╭─ Data records

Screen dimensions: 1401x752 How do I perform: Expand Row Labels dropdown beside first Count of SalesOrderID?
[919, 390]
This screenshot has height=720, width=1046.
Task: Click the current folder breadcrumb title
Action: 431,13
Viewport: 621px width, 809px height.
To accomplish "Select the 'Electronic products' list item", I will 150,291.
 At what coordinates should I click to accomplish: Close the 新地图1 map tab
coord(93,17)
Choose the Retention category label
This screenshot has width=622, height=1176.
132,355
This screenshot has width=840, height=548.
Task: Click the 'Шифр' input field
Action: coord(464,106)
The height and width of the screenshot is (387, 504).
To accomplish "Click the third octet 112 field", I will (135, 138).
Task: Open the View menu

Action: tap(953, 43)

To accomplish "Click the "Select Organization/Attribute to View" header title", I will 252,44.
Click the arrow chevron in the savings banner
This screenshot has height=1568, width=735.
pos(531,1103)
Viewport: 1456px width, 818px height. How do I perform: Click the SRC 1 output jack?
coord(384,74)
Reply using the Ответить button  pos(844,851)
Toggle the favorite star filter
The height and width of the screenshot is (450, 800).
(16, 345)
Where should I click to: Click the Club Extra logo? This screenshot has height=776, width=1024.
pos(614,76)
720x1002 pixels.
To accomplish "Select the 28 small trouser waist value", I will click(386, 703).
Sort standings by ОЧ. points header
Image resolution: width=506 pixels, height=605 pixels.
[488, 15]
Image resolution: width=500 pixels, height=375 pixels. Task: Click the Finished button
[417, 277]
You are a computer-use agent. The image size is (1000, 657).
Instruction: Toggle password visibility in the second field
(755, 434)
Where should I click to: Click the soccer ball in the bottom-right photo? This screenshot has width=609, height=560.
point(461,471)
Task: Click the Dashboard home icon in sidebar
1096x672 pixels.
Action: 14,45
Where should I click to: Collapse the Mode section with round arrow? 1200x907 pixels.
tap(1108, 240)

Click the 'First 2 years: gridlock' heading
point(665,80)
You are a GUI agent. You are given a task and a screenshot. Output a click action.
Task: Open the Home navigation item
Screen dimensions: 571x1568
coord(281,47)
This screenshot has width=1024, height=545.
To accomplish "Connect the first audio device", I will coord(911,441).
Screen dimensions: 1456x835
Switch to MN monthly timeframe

╰─

• **Exercise description**: What lines above contain the word "item"? Please copy each one.

• **Solution to this task**:
To accomplish "Select the 'Electronic products' list item", I will 150,291.
Task: Open the Home navigation item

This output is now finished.